The Cowlitz Tribe is a Northwest Indian Tribe that lived in present-day Washington state.
Cowlitz Tribe History
The first European to make contact with the Cowlitz Tribe was a French-Canadian from Quebec named Simon Plamondon. He was a fur trapper from Fort Astoria, and while making his first tribe into the territory, he was captured by Chief Scanewea.
While captured, he was asked to prove his loyalties by staying with the tribe and exchanging goods for furs. Plamondon was able to gain the trust of the tribe and was then offered the chief's daughter, Thas-e-muth, in marriage.
When Chief Scanewea passed, Plamondon inherited most of his land and settled down with his wife on the Cowlitz Prairie, where they bore four children: Sophie, Simon, Jr., Theresa, and Marianne. It is rumored that Plamondon was married many different times and very young and boring, close to a total of nearly 100 descendants. Plamondon was employed with the Hudson's Bay Company until 1837 and, in 1838, oversaw the building of Cowlitz Farm under the Puget Sound Agricultural Company, the Hudson's Bay Company agricultural subsidiary.
The first European who attempted to convert the Cowlitz to Christianity was Herbert Beaver, an Anglican, who settled with his wife at Fort Vancouver in 1836. The couple set their sights on the Cowlitz tribe, only 50 miles southeast of Fort Vancouver, but growing tensions with John McLoughlin, the head at Fort Vancouver, prevented the couple from having any influence over the tribe; implementing their practices was with great difficulty.

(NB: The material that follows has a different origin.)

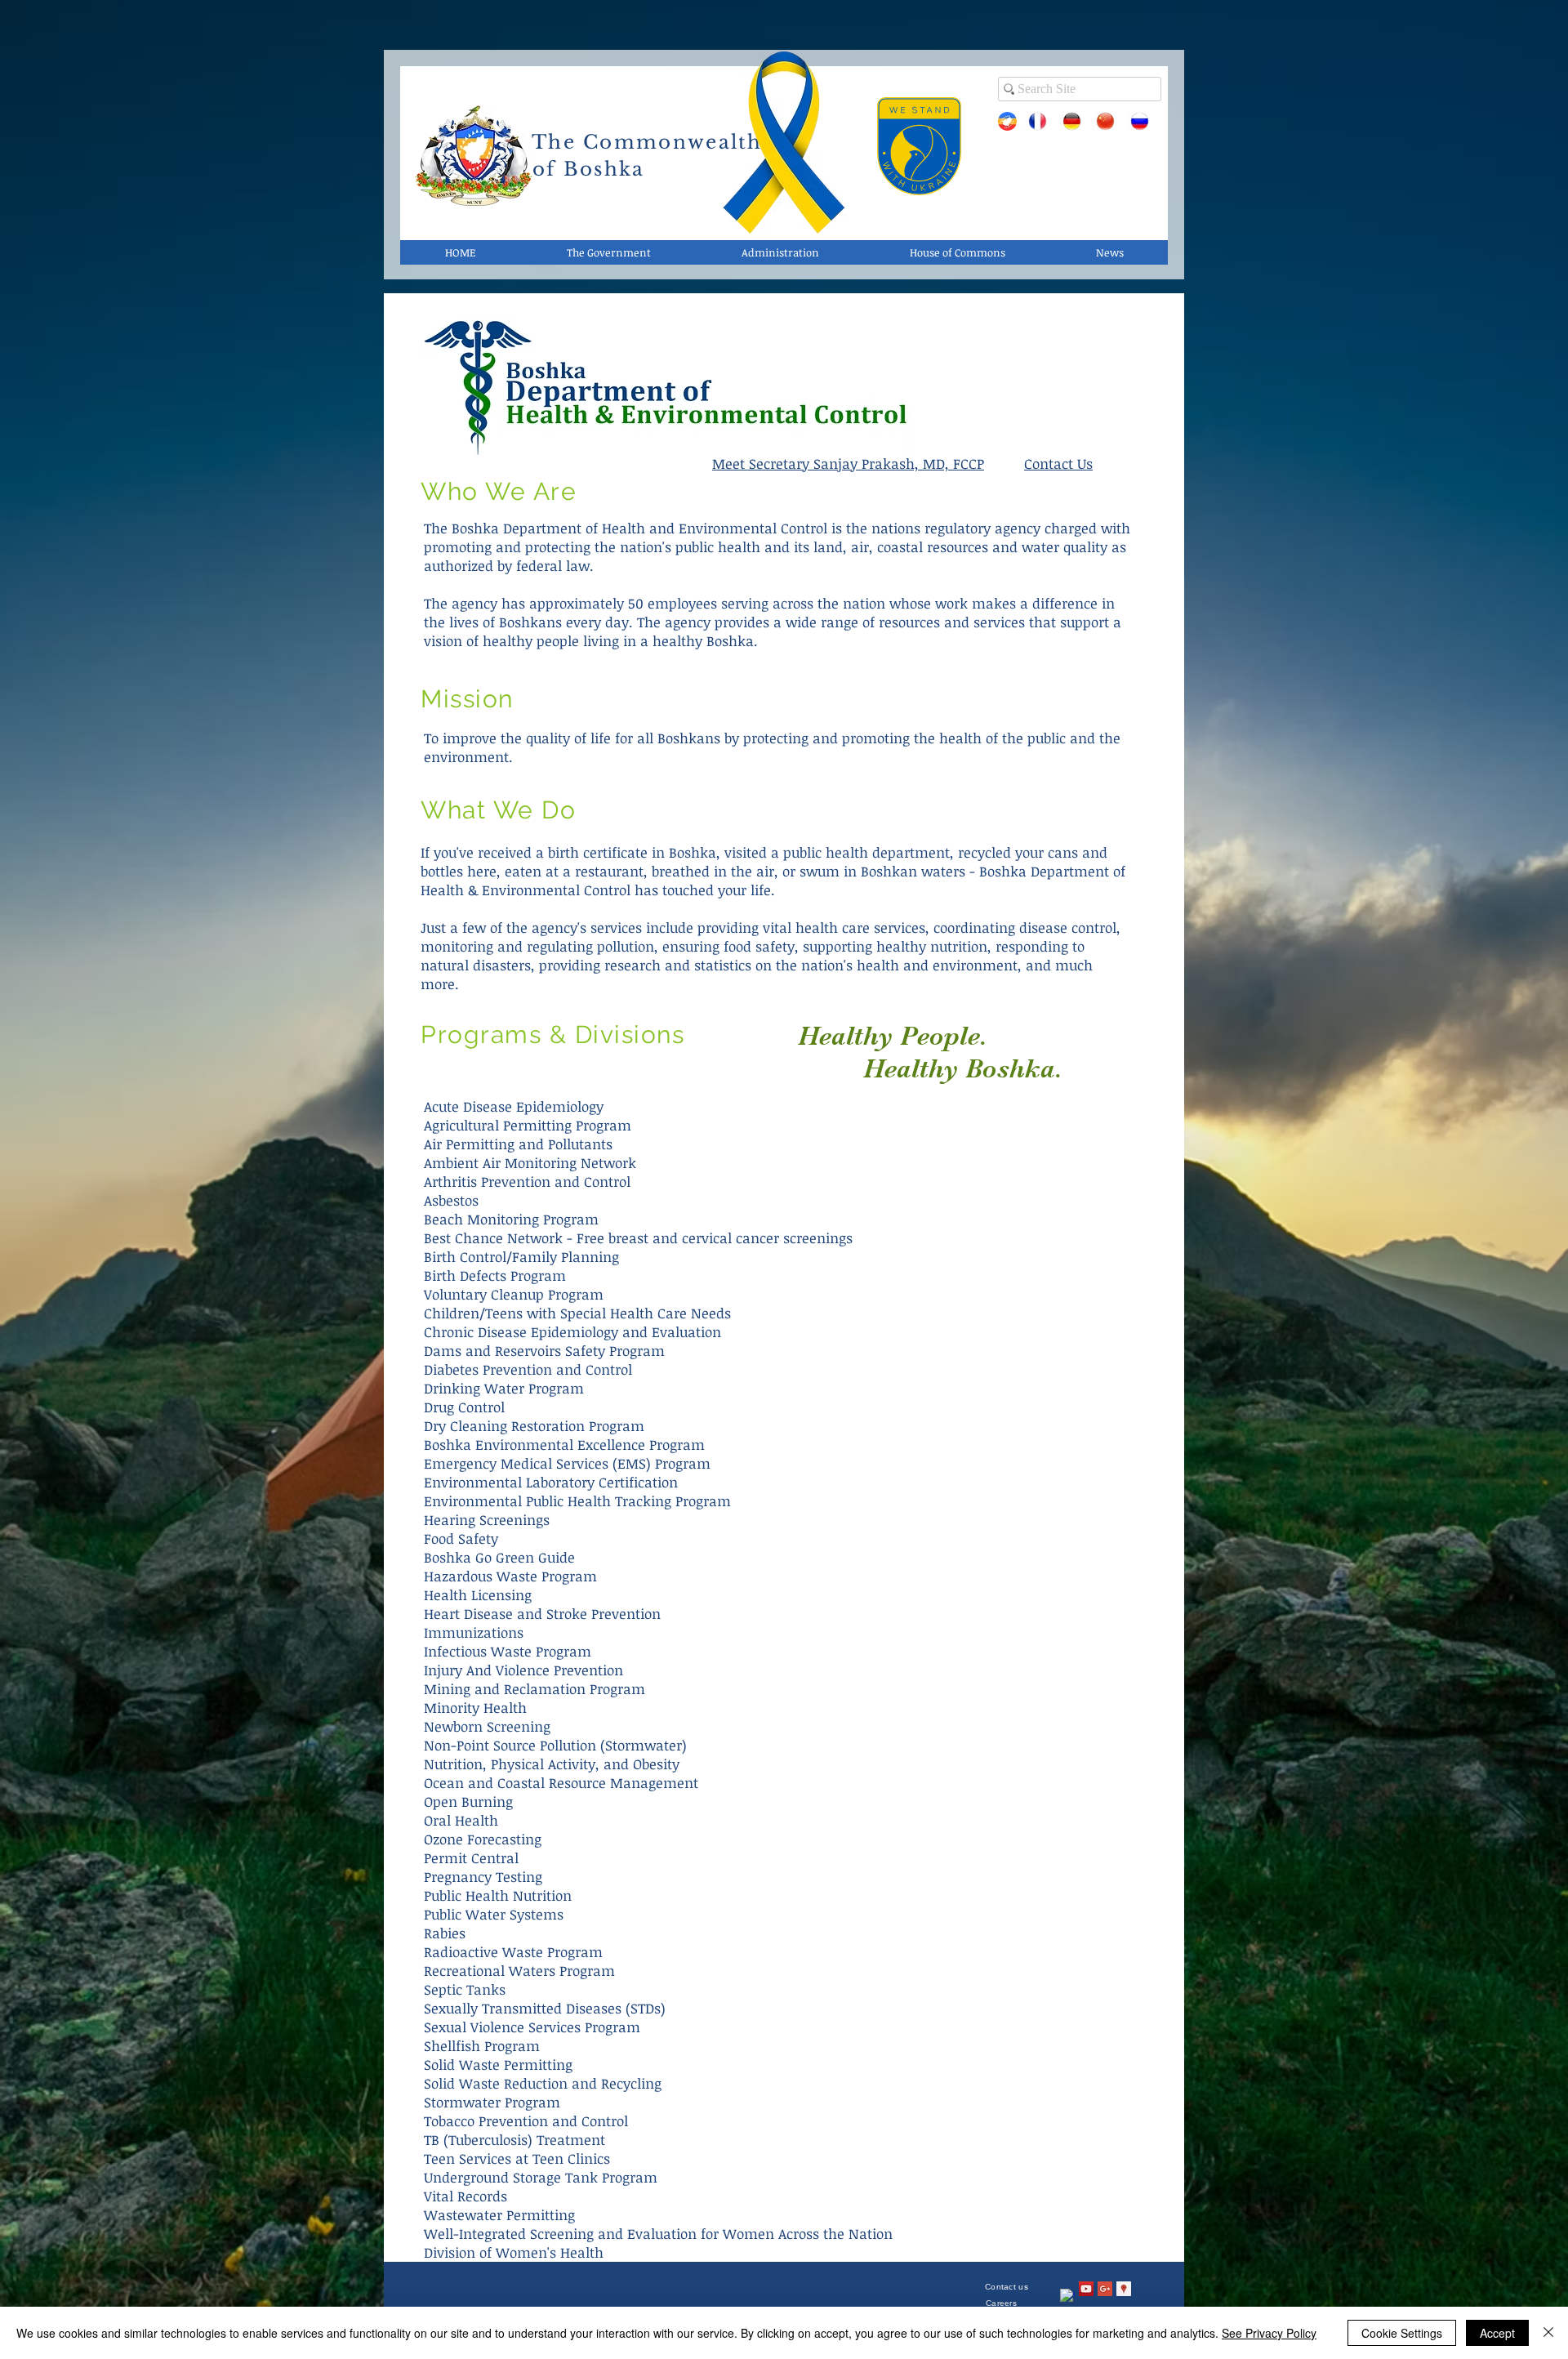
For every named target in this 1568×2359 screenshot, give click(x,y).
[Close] (1548, 2333)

When the intermittent fever broke out, Beaver was responsible for vaccinating nearly 120 Lewis River Cowlitzes. After conflicts arose with McLoughlin, Beaver and his wife headed home to London in 1838 to continue their work.
Later that same year, in December 1838, Catholic missionaries began to visit the Cowlitz tribe, including François N. Blanchet, a Roman Catholic Priest, who arrived near Toledo, Washington, and established the St. Francis Xavier Mission.
A once optimistic priest became discouraged when the Cowlitz tribe did not fully immerse themselves into Catholicism and instead held onto sediments of Native spirituality. As a response, a replacement, Father Modeste Demers, continued with Catholic teachings and baptizing, but he continued to remain just as pessimistic as his past predecessor did. After the priest left, the Cowlitz reportedly told the French-Canadian farmers, "We want to do something for them. We will work, make fences, and do whatever they wish us to do."
With the arrival of American settlers and conflicts arising over land claims, the 1846 Oregon Treaty gave the US government power back over once-owned British lands of the Hudson's Bay Company. With British influence and French-Canadian fur trappers out of the picture, newly appointed Washington governor Isaac Stevens drafted four main treaty negotiations: Point Elliot, Point No Point, Neah Bay, and Medicine Creek.
The Chehalis River Treaty, which included the Cowlitz tribe, was the last negotiation for Stevens; his refusal to listen to the tribe leader's negotiations and concerns led to the document never being signed. The fever struck the tribe during this time, and Stevens's assistant George Gibbs had determined that "the Cowlitz, a once numerous and powerful tribe, are now insignificant and fast disappearing."
As a consequence, this led to the Indian Wars of 1855–1856, in which the U.S. Army was called to settle disputes with Native American tribes.
The Cowlitz tribe remained neutral because of the government's promise of reservation lands if they remained peaceful, but after returning home, they found their land destroyed and property stolen.
Similar to the Chinook Tribe, the Cowlitz practiced the flattening of the heads of children. This was the mark of freedom and social status. The children would endure this flattening until they reached eight to twelve months old
The process is completed by placing a child onto a wooden board, usually covered with moss or loose fibers of cedar bark, then placing a pad between a piece of smooth bark, strapped on through the holes with leather bands, creating great pressure on the forehead. The result creates a wedge in between the skull, with the front of the skull flat and the skull risen at the crown. These practices were not seen as harmful to the mothers and their children; in fact, some children would cry until they were placed back into the head-flattening device.
The Cowlitz tribe's primary food was salmon, along with what they grew from the ground.